Exercise brief:
In the records below, locate the line containing "Given: Expand the"; output that line and every following line through the last, exactly.

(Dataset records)

- - -

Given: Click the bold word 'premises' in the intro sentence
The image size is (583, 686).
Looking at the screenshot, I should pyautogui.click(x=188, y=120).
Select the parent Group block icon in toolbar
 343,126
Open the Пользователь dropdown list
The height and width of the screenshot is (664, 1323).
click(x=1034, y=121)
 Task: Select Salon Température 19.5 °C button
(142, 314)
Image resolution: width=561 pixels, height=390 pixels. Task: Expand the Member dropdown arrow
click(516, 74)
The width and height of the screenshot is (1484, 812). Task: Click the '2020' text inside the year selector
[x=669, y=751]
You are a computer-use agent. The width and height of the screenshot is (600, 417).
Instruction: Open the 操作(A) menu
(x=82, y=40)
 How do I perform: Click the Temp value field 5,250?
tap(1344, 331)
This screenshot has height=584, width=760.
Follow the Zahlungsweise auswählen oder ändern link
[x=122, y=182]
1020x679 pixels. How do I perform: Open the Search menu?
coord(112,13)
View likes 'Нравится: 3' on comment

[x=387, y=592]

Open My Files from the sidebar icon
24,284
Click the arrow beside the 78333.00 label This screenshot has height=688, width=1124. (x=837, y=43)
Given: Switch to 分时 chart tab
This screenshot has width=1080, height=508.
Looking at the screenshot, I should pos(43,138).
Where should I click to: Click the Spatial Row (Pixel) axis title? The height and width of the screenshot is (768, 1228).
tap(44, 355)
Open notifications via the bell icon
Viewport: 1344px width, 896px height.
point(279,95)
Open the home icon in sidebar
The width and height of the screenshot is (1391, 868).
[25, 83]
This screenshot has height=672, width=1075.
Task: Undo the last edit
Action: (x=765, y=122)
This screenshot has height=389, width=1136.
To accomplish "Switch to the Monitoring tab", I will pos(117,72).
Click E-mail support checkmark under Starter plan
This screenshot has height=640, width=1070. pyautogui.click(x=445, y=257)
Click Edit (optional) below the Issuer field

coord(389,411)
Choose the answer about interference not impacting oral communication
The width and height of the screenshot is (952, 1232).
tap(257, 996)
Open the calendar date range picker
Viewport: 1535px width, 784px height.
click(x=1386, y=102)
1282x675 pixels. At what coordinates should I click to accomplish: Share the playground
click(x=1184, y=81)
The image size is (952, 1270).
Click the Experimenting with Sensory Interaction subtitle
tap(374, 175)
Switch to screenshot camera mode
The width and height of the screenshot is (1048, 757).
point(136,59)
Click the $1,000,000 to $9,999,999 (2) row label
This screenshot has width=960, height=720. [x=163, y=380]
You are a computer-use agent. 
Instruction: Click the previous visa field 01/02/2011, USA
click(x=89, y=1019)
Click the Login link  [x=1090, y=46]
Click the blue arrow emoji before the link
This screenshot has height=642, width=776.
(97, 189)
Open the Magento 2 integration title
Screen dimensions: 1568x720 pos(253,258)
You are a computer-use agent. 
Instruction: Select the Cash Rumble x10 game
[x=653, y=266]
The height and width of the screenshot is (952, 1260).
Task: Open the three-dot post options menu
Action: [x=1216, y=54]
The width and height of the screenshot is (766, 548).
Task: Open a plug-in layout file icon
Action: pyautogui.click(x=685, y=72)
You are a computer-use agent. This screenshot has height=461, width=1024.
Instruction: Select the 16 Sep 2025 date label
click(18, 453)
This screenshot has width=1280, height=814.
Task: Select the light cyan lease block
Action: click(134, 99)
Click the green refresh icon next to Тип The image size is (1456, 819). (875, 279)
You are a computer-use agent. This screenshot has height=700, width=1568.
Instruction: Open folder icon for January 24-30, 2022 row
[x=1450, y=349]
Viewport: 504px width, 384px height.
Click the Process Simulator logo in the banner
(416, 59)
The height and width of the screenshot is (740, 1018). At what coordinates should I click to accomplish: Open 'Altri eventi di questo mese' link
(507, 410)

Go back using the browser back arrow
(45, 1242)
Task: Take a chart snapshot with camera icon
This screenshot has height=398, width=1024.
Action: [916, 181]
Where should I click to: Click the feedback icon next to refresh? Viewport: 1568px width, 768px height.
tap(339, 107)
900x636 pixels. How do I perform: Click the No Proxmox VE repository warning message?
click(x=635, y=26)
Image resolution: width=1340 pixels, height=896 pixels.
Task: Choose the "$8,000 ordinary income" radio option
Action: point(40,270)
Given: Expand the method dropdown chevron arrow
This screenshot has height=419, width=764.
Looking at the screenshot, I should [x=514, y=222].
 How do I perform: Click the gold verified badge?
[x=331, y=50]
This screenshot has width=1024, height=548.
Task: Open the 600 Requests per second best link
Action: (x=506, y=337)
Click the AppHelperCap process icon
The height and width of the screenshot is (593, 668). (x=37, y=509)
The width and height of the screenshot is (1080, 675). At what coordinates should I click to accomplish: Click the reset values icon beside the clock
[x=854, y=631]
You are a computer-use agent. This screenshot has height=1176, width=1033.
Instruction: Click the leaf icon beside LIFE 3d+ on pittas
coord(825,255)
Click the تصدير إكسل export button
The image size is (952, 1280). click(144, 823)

- - -

Answer for the task:
Given: Expand the method dropdown chevron arrow
This screenshot has height=419, width=764.
Looking at the screenshot, I should [x=514, y=222].
 How do I perform: Click the gold verified badge?
[x=331, y=50]
This screenshot has width=1024, height=548.
Task: Open the 600 Requests per second best link
Action: (x=506, y=337)
Click the AppHelperCap process icon
The height and width of the screenshot is (593, 668). (x=37, y=509)
The width and height of the screenshot is (1080, 675). At what coordinates should I click to accomplish: Click the reset values icon beside the clock
[x=854, y=631]
You are a computer-use agent. This screenshot has height=1176, width=1033.
Instruction: Click the leaf icon beside LIFE 3d+ on pittas
coord(825,255)
Click the تصدير إكسل export button
The image size is (952, 1280). click(144, 823)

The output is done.